__DIRECTIONS__.
Retype all of the data that follows, line for line.

-.-.-

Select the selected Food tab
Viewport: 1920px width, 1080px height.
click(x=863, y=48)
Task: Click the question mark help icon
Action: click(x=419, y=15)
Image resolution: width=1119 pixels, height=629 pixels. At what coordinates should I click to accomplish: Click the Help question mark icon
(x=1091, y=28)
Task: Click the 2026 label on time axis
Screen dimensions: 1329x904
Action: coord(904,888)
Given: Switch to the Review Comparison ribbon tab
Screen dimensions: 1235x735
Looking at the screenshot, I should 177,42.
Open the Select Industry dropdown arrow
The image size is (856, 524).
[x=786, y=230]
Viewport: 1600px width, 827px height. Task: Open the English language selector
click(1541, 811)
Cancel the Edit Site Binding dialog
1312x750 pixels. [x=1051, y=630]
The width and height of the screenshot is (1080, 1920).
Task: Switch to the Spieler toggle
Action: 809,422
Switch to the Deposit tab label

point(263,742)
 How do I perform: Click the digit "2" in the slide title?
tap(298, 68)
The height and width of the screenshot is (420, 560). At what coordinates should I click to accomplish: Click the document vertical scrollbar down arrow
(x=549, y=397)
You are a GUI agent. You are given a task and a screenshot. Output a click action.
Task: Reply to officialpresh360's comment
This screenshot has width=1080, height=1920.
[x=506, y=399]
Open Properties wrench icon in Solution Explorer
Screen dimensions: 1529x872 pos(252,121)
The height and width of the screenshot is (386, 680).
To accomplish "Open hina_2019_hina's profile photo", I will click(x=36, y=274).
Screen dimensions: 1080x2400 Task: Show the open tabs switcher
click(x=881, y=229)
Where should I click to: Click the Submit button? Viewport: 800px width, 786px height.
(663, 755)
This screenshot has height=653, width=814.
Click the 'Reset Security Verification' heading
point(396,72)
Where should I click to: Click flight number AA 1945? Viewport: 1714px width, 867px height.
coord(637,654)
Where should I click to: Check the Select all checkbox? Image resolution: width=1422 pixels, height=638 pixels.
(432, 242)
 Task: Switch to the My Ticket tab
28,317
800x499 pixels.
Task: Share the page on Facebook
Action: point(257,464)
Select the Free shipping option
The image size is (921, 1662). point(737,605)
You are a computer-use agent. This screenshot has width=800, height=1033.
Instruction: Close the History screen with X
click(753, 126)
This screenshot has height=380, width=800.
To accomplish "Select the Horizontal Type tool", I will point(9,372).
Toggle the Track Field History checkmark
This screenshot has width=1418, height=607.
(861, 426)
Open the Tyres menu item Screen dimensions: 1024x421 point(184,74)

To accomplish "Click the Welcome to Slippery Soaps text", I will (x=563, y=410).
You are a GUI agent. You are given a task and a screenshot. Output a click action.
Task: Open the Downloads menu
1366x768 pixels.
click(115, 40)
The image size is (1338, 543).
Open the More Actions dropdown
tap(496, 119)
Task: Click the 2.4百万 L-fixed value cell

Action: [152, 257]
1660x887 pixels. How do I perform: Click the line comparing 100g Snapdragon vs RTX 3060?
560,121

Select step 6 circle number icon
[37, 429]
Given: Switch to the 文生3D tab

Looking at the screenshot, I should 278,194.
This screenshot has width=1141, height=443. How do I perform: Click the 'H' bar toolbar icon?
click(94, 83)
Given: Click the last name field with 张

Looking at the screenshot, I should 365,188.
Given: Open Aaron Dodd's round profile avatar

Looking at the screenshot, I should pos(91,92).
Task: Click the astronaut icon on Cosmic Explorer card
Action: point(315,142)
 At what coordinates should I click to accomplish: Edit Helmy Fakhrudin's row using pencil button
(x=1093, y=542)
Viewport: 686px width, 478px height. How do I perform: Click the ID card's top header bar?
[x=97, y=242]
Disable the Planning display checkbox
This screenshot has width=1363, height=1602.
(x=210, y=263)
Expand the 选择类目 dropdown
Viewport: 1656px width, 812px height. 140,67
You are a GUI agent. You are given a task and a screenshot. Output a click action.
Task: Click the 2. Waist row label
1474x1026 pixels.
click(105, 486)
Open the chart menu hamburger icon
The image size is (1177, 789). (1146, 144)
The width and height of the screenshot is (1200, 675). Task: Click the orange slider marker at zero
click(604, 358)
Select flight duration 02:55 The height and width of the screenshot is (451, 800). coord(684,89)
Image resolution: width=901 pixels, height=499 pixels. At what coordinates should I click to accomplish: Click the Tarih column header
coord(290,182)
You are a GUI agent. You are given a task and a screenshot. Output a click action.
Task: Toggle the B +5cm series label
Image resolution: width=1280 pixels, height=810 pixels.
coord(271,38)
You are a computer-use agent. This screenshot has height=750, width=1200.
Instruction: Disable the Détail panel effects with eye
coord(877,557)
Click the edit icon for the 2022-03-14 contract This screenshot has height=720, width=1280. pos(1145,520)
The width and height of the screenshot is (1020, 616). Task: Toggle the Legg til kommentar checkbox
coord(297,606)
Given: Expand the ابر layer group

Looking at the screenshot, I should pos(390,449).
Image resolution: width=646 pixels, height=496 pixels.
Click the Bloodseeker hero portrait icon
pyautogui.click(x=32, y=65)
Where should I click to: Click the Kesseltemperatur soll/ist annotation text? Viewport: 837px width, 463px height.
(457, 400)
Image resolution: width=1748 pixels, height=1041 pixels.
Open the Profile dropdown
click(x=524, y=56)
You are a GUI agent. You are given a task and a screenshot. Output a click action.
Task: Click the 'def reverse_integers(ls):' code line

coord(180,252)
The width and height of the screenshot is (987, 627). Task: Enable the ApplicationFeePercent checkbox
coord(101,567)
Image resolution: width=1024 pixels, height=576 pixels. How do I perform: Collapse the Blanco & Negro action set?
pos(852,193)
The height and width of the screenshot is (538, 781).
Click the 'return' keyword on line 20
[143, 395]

-.-.-

__TASK RESPONSE__.
Select the selected Food tab
Viewport: 1920px width, 1080px height.
click(x=863, y=48)
Task: Click the question mark help icon
Action: click(x=419, y=15)
Image resolution: width=1119 pixels, height=629 pixels. At what coordinates should I click to accomplish: Click the Help question mark icon
(x=1091, y=28)
Task: Click the 2026 label on time axis
Screen dimensions: 1329x904
Action: coord(904,888)
Given: Switch to the Review Comparison ribbon tab
Screen dimensions: 1235x735
Looking at the screenshot, I should 177,42.
Open the Select Industry dropdown arrow
The image size is (856, 524).
[x=786, y=230]
Viewport: 1600px width, 827px height. Task: Open the English language selector
click(1541, 811)
Cancel the Edit Site Binding dialog
1312x750 pixels. [x=1051, y=630]
The width and height of the screenshot is (1080, 1920).
Task: Switch to the Spieler toggle
Action: 809,422
Switch to the Deposit tab label

point(263,742)
 How do I perform: Click the digit "2" in the slide title?
tap(298, 68)
The height and width of the screenshot is (420, 560). At what coordinates should I click to accomplish: Click the document vertical scrollbar down arrow
(x=549, y=397)
You are a GUI agent. You are given a task and a screenshot. Output a click action.
Task: Reply to officialpresh360's comment
This screenshot has width=1080, height=1920.
[x=506, y=399]
Open Properties wrench icon in Solution Explorer
Screen dimensions: 1529x872 pos(252,121)
The height and width of the screenshot is (386, 680).
To accomplish "Open hina_2019_hina's profile photo", I will click(x=36, y=274).
Screen dimensions: 1080x2400 Task: Show the open tabs switcher
click(x=881, y=229)
Where should I click to: Click the Submit button? Viewport: 800px width, 786px height.
(663, 755)
This screenshot has height=653, width=814.
Click the 'Reset Security Verification' heading
point(396,72)
Where should I click to: Click flight number AA 1945? Viewport: 1714px width, 867px height.
coord(637,654)
Where should I click to: Check the Select all checkbox? Image resolution: width=1422 pixels, height=638 pixels.
(432, 242)
 Task: Switch to the My Ticket tab
28,317
800x499 pixels.
Task: Share the page on Facebook
Action: point(257,464)
Select the Free shipping option
The image size is (921, 1662). point(737,605)
You are a computer-use agent. This screenshot has width=800, height=1033.
Instruction: Close the History screen with X
click(753, 126)
This screenshot has height=380, width=800.
To accomplish "Select the Horizontal Type tool", I will point(9,372).
Toggle the Track Field History checkmark
This screenshot has width=1418, height=607.
(861, 426)
Open the Tyres menu item Screen dimensions: 1024x421 point(184,74)

To accomplish "Click the Welcome to Slippery Soaps text", I will (x=563, y=410).
You are a GUI agent. You are given a task and a screenshot. Output a click action.
Task: Open the Downloads menu
1366x768 pixels.
click(115, 40)
The image size is (1338, 543).
Open the More Actions dropdown
tap(496, 119)
Task: Click the 2.4百万 L-fixed value cell

Action: [152, 257]
1660x887 pixels. How do I perform: Click the line comparing 100g Snapdragon vs RTX 3060?
560,121

Select step 6 circle number icon
[37, 429]
Given: Switch to the 文生3D tab

Looking at the screenshot, I should 278,194.
This screenshot has width=1141, height=443. How do I perform: Click the 'H' bar toolbar icon?
click(94, 83)
Given: Click the last name field with 张

Looking at the screenshot, I should 365,188.
Given: Open Aaron Dodd's round profile avatar

Looking at the screenshot, I should pos(91,92).
Task: Click the astronaut icon on Cosmic Explorer card
Action: point(315,142)
 At what coordinates should I click to accomplish: Edit Helmy Fakhrudin's row using pencil button
(x=1093, y=542)
Viewport: 686px width, 478px height. How do I perform: Click the ID card's top header bar?
[x=97, y=242]
Disable the Planning display checkbox
This screenshot has width=1363, height=1602.
(x=210, y=263)
Expand the 选择类目 dropdown
Viewport: 1656px width, 812px height. 140,67
You are a GUI agent. You are given a task and a screenshot. Output a click action.
Task: Click the 2. Waist row label
1474x1026 pixels.
click(105, 486)
Open the chart menu hamburger icon
The image size is (1177, 789). (1146, 144)
The width and height of the screenshot is (1200, 675). Task: Click the orange slider marker at zero
click(604, 358)
Select flight duration 02:55 The height and width of the screenshot is (451, 800). coord(684,89)
Image resolution: width=901 pixels, height=499 pixels. At what coordinates should I click to accomplish: Click the Tarih column header
coord(290,182)
You are a GUI agent. You are given a task and a screenshot. Output a click action.
Task: Toggle the B +5cm series label
Image resolution: width=1280 pixels, height=810 pixels.
coord(271,38)
You are a computer-use agent. This screenshot has height=750, width=1200.
Instruction: Disable the Détail panel effects with eye
coord(877,557)
Click the edit icon for the 2022-03-14 contract This screenshot has height=720, width=1280. pos(1145,520)
The width and height of the screenshot is (1020, 616). Task: Toggle the Legg til kommentar checkbox
coord(297,606)
Given: Expand the ابر layer group

Looking at the screenshot, I should pos(390,449).
Image resolution: width=646 pixels, height=496 pixels.
Click the Bloodseeker hero portrait icon
pyautogui.click(x=32, y=65)
Where should I click to: Click the Kesseltemperatur soll/ist annotation text? Viewport: 837px width, 463px height.
(457, 400)
Image resolution: width=1748 pixels, height=1041 pixels.
Open the Profile dropdown
click(x=524, y=56)
You are a GUI agent. You are given a task and a screenshot. Output a click action.
Task: Click the 'def reverse_integers(ls):' code line

coord(180,252)
The width and height of the screenshot is (987, 627). Task: Enable the ApplicationFeePercent checkbox
coord(101,567)
Image resolution: width=1024 pixels, height=576 pixels. How do I perform: Collapse the Blanco & Negro action set?
pos(852,193)
The height and width of the screenshot is (538, 781).
Click the 'return' keyword on line 20
[143, 395]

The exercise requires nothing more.